Swap "icon" for "symbol" everywhere in the rows below and write them out again, otherwise unchanged. Leave the pictures out.

### Input records

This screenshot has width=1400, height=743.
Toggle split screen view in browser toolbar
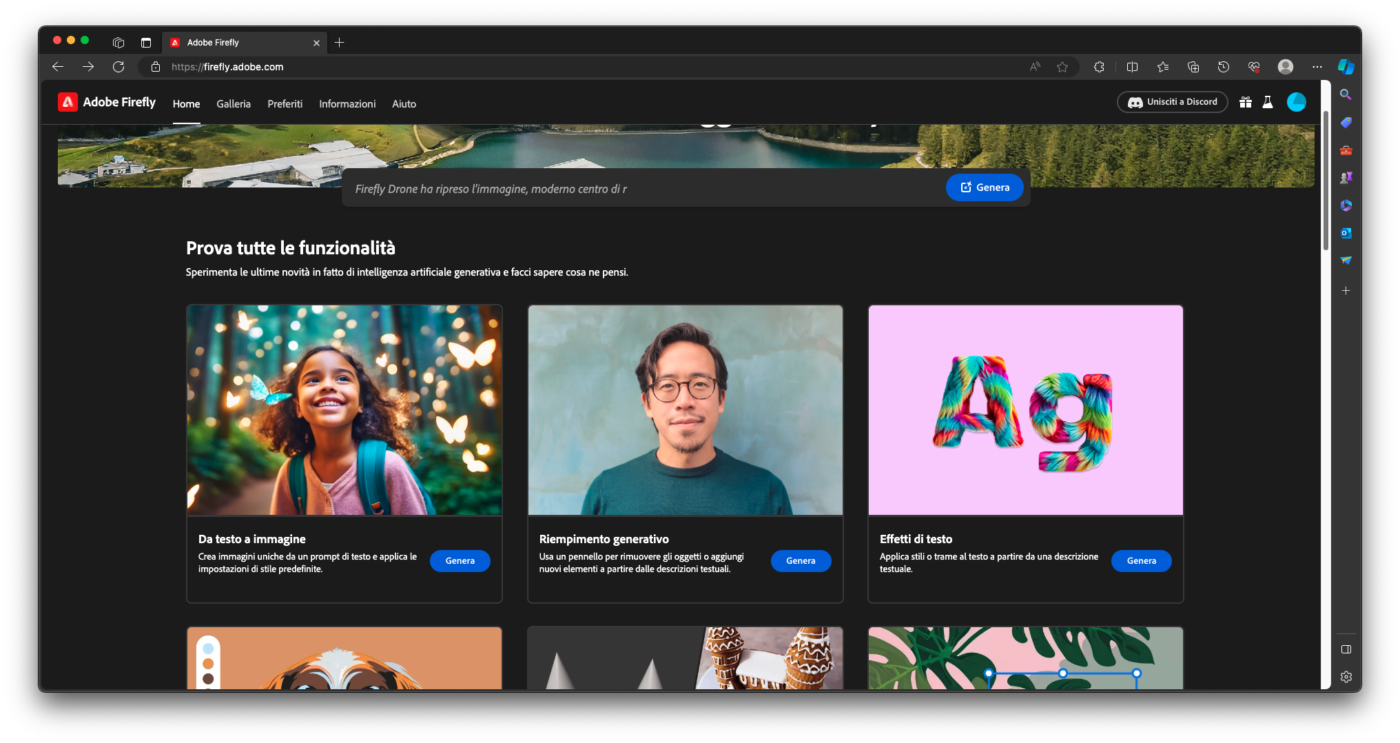[1132, 67]
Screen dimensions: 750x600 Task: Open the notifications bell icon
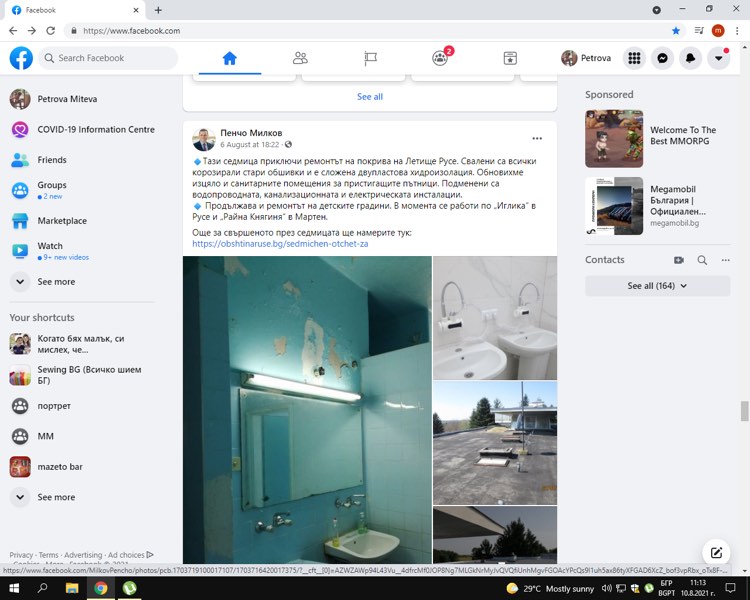pyautogui.click(x=690, y=58)
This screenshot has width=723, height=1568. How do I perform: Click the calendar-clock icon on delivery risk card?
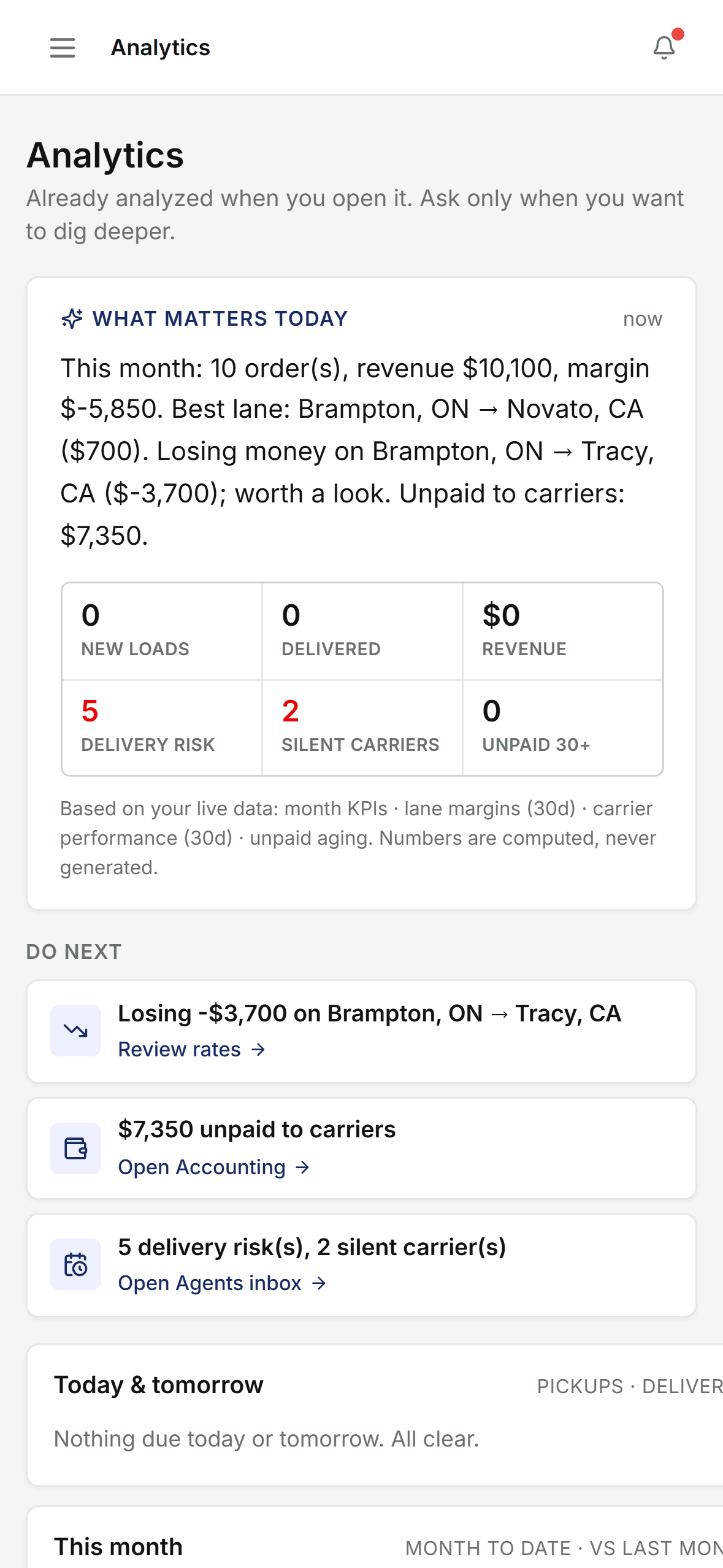click(75, 1264)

######

__Exercise output__:
This screenshot has width=1400, height=743.
Toggle split screen view in browser toolbar
[1132, 67]
Screen dimensions: 750x600 Task: Open the notifications bell symbol
pyautogui.click(x=690, y=58)
This screenshot has width=723, height=1568. How do I perform: Click the calendar-clock symbol on delivery risk card?
click(75, 1264)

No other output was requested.